Once the primary mission of NASA’s OSIRIS-REx is complete, the spacecraft will head toward a new destination: near-Earth asteroid Apophis.
Once an asset is in space and functioning, it only makes sense to repurpose it and obtain the most science bang for the buck. In that vein, NASA announced yesterday that it will grant extensions for eight missions currently underway. While most missions were extended three years, one was extended for nine: The Origins, Spectral Interpretation, Resource Identification, Security, Regolith Explorer (Osiris-REX) spacecraft, which just visited and sampled the asteroid 101955 Bennu and is due to drop off samples at Earth late this year, will continue onward toward another target of opportunity: the potentially hazardous asteroid 99942 Apophis.
The extension will see the mission re-designated as Osiris-APEX (Apophis Explorer). It will encounter Apophis in 2029, shortly before the asteroid's closest Earth approach, and spend the next 18 months exploring the worldlet.
“We were stoked to find out the mission was extended,” says Daniella DellaGiustina (University of Arizona), who was named principal investigator of the extended mission. The spacecraft is uniquely designed for the sort of close rendezvous and imaging that's required. “Our spacecraft is really phenomenal at that,” she adds.
"Osiris-APEX will detect Apophis about three weeks before the asteroid's close encounter with Earth, giving us time to monitor its rotation rate before and after the close encounter," says DellaGiustina. "After that the spacecraft will spend 18 months surveying the asteroid, including going into a close orbit around this small object."
Launched on September 8, 2016, atop an Atlas-V rocket from Cape Canaveral, Osiris-REX reached Bennu in December 2018, and collected samples from the asteroid in October 2020. Now headed back to Earth aboard Osiris, the sample capsule will reenter Earth’s atmosphere on September 24, 2023, over the Air Force’s Utah Test and Training Range.
Research operations at the University of Arizona will split once the sample return capsule departs the main spacecraft, with the Osiris-REX team completing recovery and analysis of the sample, and the Osiris-APEX team managing the continuation toward Apophis. The mission extension adds an additional $200 million to the budget.

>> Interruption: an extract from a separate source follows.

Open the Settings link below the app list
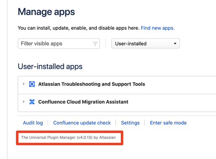The height and width of the screenshot is (159, 216). coord(130,123)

Other NASA missions granted extensions include New Horizons and the Lunar Reconnaissance Orbiter, as well as five Martian missions: MAVEN, Mars Odyssey, the Mars Reconnaissance Orbiter, the Curiosity rover, and the InSight lander.
The longest-lived lunar orbiter is going to orbit for even longer! Congratulations to the Lunar Reconnaissance Orbiter team, whose mission was just extended. For nearly 13 years now, LRO's data has transformed our understanding of our Moon. https://t.co/m68M7M1UJA pic.twitter.com/EHj231wBpt
— NASA Moon (@NASAMoon) April 25, 2022
OSIRIS-REX isn't the only mission heading to a second target. The Japanese Hayabusa 2 mission will head to the asteroids 2001 AV43 in 2029 and 1998 KY26 in 2031, respectively, and China’s Chang’e 5 orbiter headed to a new orbit after grabbing samples from the Moon. It will perform solar observations and possibly search for asteroids at the Sun-Earth Lagrange points.
What Do We Know About Apophis?
Apophis is a potentially hazardous asteroid, labeled such because its orbit crosses that of Earth. Its discovery back in 2004 caused quite a stir when researchers calculated a small chance it would impact the Earth on April 13, 2029. Later observations refined the orbit and ruled out that possibility, but Apophis will still miss us by just 19,600 miles in 2029, 10 times closer than the Moon and inside geostationary orbit. The 700-meter (1,200-foot) rock will be visible as a 3rd-magnitude moving “star” from Europe, Africa, and western Asia.
Osiris-APEX’s close-up look will tell us if Apophis is a loose rubble-pile like Bennu, or something more substantial. Apophis is known from spectral analysis to be an S-type chondrite, versus the B-type carbonaceous chondrite Bennu, so it should provide some contrast for study. Scientists also plan to use the spacecraft’s gas thrusters to attempt to dislodge and study the dust and small rocks on and below Apophis’s surface.
"Apophis' bulk structure and surface strength have important implications for planetary defense," says DellaGiustina. "As a 'stony' S-type asteroid, Apophis represents the most common class of potentially hazardous asteroids and knowledge of its properties can inform planetary defense mitigation strategies."
These future plans were announced right after the release of the Planetary Science Decadal Survey last week, which specifically mentioned the possibility of exploring Apophis. We’re truly entering in the age of asteroid exploration now, as we are for the first time getting multiple close-up views of these tiny worlds.